In a possible implementation manner, the selecting the image set added to the scene according to the criteria and the strategy specifically includes the following steps:

s331, estimating the pose of the associated image by using the 2D-3D corresponding relation, and recording the number of effective image points;

s332, selecting 0.25 time of the median of all effective image points in the step 331 as a threshold, and eliminating an estimation result of which the effective image points are smaller than the threshold to obtain an alternative image set to be increased;

s333, based on the images arranged in the alternative image set and the scene, all possible 3D points are obtained through triangulation, and the number of effective image points of the alternative images which can be used for optimization of a beam method is counted;

s334, selecting 0.5 times of the median of the number of available image points in the step S333 as a threshold, and adding the image larger than the threshold into a scene;

and S335, removing unreliable results.

In a possible implementation, the eliminating unreliable result specifically includes the following steps:

counting errors, calculating the average value of the effective point position errors in the image partitions, and eliminating the image partitions larger than a threshold value;

camera calibration parameters, namely rejecting abnormal calibration results of the same-source camera in different image partitions;

successfully arranging the proportion of the images;

and removing the weak connection image subareas from the effective public ground points among the image subareas.

In a possible implementation, the fusing the image partitions that have been completely reconstructed into a complete scene based on the beam method specifically includes the following steps:

calculating space similarity transformation parameters between every two image partitions, and unifying a coordinate system and a scale of the image partitions to be merged;

determining a fusion task list;

determining initial values of image poses and structural information coordinates of the fusion image partition;

and fusing the image partitions by using a light beam method.

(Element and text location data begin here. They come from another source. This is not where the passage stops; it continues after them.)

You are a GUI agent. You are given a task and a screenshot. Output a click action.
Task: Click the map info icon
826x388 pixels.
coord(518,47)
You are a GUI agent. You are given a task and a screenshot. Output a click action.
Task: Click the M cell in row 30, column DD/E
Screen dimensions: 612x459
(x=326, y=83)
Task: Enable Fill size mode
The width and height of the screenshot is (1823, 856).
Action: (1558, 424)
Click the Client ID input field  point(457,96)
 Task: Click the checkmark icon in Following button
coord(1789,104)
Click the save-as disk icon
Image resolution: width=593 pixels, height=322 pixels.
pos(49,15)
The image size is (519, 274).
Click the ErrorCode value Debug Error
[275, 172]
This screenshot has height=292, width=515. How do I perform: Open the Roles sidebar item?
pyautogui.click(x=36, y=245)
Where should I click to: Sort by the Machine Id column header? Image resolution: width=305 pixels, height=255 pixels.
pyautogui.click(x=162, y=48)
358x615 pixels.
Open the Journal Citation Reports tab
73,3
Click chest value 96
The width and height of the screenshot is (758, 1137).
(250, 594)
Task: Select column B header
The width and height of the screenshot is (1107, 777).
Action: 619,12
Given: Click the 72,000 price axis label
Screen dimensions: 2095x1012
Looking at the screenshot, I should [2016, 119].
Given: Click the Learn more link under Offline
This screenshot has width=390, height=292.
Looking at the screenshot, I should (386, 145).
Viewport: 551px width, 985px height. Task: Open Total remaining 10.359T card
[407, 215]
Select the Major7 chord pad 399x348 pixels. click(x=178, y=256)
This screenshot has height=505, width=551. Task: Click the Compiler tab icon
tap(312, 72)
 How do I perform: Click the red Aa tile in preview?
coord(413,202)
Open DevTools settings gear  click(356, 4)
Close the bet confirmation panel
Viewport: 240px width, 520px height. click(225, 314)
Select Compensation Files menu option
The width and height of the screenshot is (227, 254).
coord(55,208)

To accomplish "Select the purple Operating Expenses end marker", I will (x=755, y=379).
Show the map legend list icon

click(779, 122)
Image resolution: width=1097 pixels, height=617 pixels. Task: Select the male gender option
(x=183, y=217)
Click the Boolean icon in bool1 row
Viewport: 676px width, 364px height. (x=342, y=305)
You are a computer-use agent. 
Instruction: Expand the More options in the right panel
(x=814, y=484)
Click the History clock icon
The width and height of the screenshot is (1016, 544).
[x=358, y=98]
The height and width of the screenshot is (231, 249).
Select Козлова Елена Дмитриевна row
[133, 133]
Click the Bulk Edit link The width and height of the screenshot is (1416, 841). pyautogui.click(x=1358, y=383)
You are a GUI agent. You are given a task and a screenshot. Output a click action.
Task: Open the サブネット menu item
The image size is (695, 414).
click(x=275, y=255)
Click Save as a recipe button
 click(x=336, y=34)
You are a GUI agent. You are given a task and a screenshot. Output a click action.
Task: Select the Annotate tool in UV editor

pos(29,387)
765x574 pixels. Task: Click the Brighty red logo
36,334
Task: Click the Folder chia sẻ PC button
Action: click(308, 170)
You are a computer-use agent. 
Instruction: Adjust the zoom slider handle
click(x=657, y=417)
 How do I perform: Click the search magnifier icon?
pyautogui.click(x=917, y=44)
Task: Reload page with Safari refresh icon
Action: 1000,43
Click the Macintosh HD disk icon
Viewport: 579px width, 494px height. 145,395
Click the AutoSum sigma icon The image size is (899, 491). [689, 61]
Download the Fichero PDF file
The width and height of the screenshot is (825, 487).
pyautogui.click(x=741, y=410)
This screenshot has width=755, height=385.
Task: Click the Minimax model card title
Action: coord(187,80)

(III) advantageous effects

The invention discloses a motion recovery structure method suitable for large-scale scenes, which has the following beneficial effects:

the method is suitable for various scenes comprising different image scales while ensuring the precision, has the characteristics of stability, high efficiency, easiness in distributed parallel implementation and the like, and can be used for solving the problem of sparse reconstruction of large scenes of tens of thousands of images or even hundreds of thousands of images; in order to ensure the integrity of the reconstruction result, the images in the removed partitions are divided into other partitions again, so that the dynamic partition adjustment of the images is realized; in order to ensure the robustness of the algorithm and the integrity of a scene reconstruction result, when fusion fails, the related images are processed according to a strategy of dynamic partition adjustment; no matter the partition is ISfM or the fusion partition, each step is an independent process, so each processing process can be distributed to a plurality of computing nodes, distributed parallel processing is realized, and the processing efficiency of a large scene is improved.

Drawings

The embodiments described below with reference to the drawings are exemplary and intended to be used for explaining and illustrating the present invention and should not be construed as limiting the scope of the present invention.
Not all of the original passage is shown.